Source code for flambe.field.bow

from typing import Dict, Optional
from collections import OrderedDict as odict

import torch

from flambe.field import Field
from flambe.tokenizer import Tokenizer, NGramsTokenizer


[docs]class BoWField(Field):
    """Featurize raw text inputs using bag of words (BoW)

    This class performs tokenization and numericalization.

    The pad, unk, when given, are assigned the first indices in the
    vocabulary, in that order. This means, that whenever a pad token
    is specified, it will always use the 0 index.

    Examples
    --------

    >>> f = BoWField(min_freq=2, normalize=True)
    >>> f.setup(['thank you', 'thank you very much', 'thanks a lot'])
    >>> f._vocab.keys()
    ['thank', you']

    Note that 'thank' and 'you' are the only ones that appear twice.

    >>> f.process("thank you really.

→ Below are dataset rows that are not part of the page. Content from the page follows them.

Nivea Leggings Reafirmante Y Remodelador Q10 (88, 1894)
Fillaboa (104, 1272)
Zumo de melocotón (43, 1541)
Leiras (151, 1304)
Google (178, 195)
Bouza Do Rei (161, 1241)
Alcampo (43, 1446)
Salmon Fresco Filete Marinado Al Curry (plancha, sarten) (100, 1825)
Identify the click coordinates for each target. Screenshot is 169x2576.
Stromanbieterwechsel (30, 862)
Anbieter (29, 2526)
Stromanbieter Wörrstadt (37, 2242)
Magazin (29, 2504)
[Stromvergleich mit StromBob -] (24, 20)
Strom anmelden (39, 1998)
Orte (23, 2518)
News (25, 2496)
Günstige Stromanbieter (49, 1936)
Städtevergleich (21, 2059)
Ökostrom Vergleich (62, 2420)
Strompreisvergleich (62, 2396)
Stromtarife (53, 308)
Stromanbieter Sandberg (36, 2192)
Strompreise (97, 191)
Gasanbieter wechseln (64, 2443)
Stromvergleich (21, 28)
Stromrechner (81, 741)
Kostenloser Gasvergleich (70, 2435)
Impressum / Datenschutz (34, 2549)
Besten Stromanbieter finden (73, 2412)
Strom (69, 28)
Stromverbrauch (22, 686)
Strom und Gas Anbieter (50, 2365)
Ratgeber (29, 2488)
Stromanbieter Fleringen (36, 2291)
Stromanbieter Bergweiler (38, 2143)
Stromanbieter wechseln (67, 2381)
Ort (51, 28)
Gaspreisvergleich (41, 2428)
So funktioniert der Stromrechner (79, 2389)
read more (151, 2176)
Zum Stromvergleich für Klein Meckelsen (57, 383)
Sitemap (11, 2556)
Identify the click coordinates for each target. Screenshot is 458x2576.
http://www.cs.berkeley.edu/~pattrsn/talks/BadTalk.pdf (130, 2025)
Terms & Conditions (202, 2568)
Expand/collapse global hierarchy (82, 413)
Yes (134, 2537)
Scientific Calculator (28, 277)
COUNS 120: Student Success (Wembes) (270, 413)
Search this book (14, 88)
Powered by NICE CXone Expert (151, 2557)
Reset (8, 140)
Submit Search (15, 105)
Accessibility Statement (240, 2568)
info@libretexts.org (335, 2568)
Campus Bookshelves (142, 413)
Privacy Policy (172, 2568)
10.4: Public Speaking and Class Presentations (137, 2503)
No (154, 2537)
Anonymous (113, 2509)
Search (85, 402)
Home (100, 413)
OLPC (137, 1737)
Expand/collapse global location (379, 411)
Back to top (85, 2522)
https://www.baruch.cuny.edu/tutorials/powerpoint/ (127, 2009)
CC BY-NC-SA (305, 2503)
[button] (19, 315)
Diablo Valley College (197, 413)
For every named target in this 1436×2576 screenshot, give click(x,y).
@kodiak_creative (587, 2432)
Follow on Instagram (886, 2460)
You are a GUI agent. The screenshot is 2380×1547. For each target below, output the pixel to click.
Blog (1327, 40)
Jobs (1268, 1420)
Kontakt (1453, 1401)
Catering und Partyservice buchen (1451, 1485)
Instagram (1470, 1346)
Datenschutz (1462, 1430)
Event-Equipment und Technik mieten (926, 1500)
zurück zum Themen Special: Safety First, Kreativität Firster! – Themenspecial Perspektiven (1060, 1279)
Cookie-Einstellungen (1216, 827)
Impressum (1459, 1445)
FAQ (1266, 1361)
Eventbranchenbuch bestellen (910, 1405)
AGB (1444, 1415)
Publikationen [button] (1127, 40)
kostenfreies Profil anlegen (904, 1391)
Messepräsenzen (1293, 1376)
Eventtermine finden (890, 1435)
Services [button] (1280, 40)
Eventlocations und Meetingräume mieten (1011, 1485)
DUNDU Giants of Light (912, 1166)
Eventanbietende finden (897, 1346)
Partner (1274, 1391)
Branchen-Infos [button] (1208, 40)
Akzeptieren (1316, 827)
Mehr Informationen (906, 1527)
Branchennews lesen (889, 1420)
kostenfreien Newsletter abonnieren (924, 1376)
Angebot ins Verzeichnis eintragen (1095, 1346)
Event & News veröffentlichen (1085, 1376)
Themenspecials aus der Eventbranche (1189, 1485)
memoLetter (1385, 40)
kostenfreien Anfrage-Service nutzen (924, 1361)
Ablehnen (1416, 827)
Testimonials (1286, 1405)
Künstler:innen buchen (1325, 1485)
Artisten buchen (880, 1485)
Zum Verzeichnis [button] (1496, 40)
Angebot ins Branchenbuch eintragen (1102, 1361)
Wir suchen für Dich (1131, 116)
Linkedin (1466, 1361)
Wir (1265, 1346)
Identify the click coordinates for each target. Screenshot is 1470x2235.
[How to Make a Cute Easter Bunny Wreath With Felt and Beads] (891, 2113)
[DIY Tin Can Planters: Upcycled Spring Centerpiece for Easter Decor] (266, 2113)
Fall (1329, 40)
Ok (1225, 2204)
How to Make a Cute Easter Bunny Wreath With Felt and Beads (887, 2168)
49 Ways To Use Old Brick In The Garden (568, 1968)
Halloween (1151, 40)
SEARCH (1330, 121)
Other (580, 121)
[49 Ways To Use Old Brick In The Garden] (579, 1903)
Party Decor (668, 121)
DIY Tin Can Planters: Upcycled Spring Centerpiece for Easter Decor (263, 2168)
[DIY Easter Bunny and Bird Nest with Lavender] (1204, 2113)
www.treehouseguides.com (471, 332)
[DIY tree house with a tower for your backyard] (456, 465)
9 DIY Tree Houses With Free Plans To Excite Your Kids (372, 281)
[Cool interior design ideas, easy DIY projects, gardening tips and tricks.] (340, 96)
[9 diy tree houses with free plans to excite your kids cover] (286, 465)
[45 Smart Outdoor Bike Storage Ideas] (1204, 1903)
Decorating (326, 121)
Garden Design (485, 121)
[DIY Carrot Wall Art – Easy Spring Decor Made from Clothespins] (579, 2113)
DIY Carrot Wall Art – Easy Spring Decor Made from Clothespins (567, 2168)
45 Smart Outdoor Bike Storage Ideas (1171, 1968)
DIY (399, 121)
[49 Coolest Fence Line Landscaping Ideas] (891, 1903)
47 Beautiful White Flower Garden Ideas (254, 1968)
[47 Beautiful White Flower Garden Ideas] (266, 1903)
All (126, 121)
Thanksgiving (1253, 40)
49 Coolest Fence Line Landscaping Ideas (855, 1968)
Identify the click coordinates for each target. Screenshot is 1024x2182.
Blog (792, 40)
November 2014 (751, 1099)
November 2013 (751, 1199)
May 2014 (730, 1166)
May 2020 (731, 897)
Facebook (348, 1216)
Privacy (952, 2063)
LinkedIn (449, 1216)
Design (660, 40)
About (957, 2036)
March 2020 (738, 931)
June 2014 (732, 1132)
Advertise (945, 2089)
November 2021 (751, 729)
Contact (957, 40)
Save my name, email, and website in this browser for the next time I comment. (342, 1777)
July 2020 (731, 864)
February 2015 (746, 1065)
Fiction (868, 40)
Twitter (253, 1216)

You help was awesome")
    tensor([1, 2])

    """

    def __init__(self,  # nosec
                 tokenizer: Optional[Tokenizer] = None,
                 lower: bool = False,
                 unk_token: str = '<unk>',
                 min_freq: int = 5,
                 normalize: bool = False,
                 scale_factor: float = None) -> None:
        """Initialize the BoW object.

        Parameters
        ----------
        tokenizer : Tokenizer, optional
            Tokenizer to use, by default NGramsTokenizer()
        lower : bool, optional
            If given, lowercase the input, by default False
        unk_token : str, optional
            The token to use for out of vocabulary tokens
            (defaults to '<unk>')
        min_freq : int, optional
            Minimum frequency to include token in the vocabulary
            (defaults to 5)
        normalize : bool, optional
            Normalize or not the bag of words using L1 norm
            (defaults to False)
        scale_factor : float, optional
            Factor to scale the resulting normalized feature value.
            Only available when normalize is True (defaults to 1.0)

        """
        self.tokenizer = tokenizer or NGramsTokenizer()
        self.lower = lower
        self.unk = unk_token

        self.min_freq = min_freq
        self.normalize = normalize
        self.scale_factor = scale_factor

        self.vocab: Dict[str, int] = odict()
        self.vocab[unk_token] = 0
        self.full_vocab: Dict[str, int] = {}

        if scale_factor and not normalize:
            raise ValueError(f"Cannot specify scale_factor without normalizing")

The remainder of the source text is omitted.